1. Home
  2. Docs
  3. Introduction to NGS analysis
  4. Comparisons between workflows

Comparisons between workflows

The easiest way to compare the differences in SNPs found by the two mappers is to do a comparison of the locations at which a SNP has been found between the files.

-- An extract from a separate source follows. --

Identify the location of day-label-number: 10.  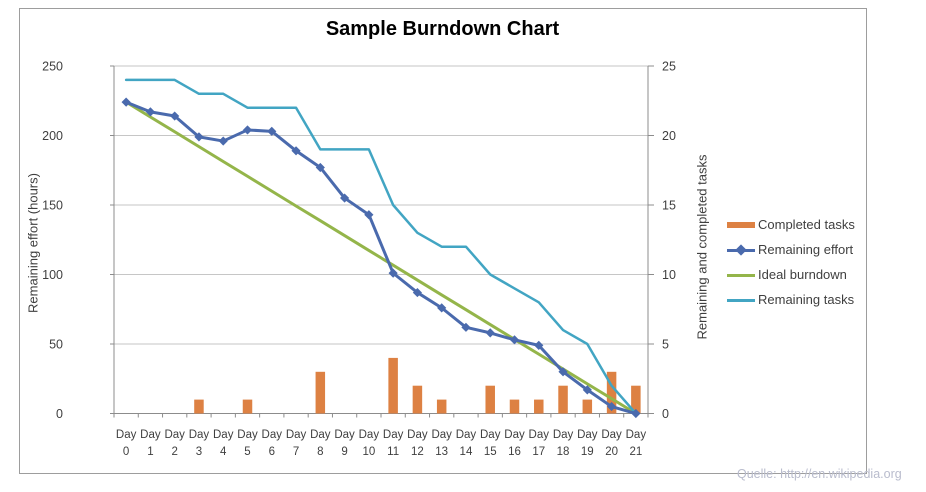
(368, 452).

We will first extract the SNP locations from our bowtie vcf file:

grep -v "^#" bowtie_snps.vcf | cut -f 1,2 | tr "\t" ":" | sort > bowtie_snps.txt

Explanation of parameters:

grep –v “^#”  Extract lines which don’t start with a
cut –f 1,2  Extract the first two columns of data
tr “\t” “:”  Replace tabs with a colon
sort Sort the SNP positions
> bowtie_snps.txt     Output to file

We then repeat this process on the bwa vcf file:

grep -v "^#" bwa_snps.vcf | cut -f 1,2 | tr "\t" ":" | sort > bwa_snps.txt

 You will now have two text files which looking similar to this:

  head -n 4 bwa_snps.txt bowtie_snps.txt

==> bwa_snps.txt <==
chr17:41200036
chr17:41201130
chr17:41201198
chr17:41209153
==> bowtie_snps.txt <==
chr17:41201130
chr17:41201198
chr17:41209153
chr17:41215396

The final stage in the process is to use sdiff to undertake a side by side comparison of our two position files:

sdiff bowtie_snps.txt bwa_snps.txt

 

You will see that variant discovery on data mapped using bwa has identified SNPs at all of the locations that analysis on data mapped by bowtie, but has identified a number of additional SNPs.  You can investigate these positions and the reads mapped to them further using the samtools tview tool.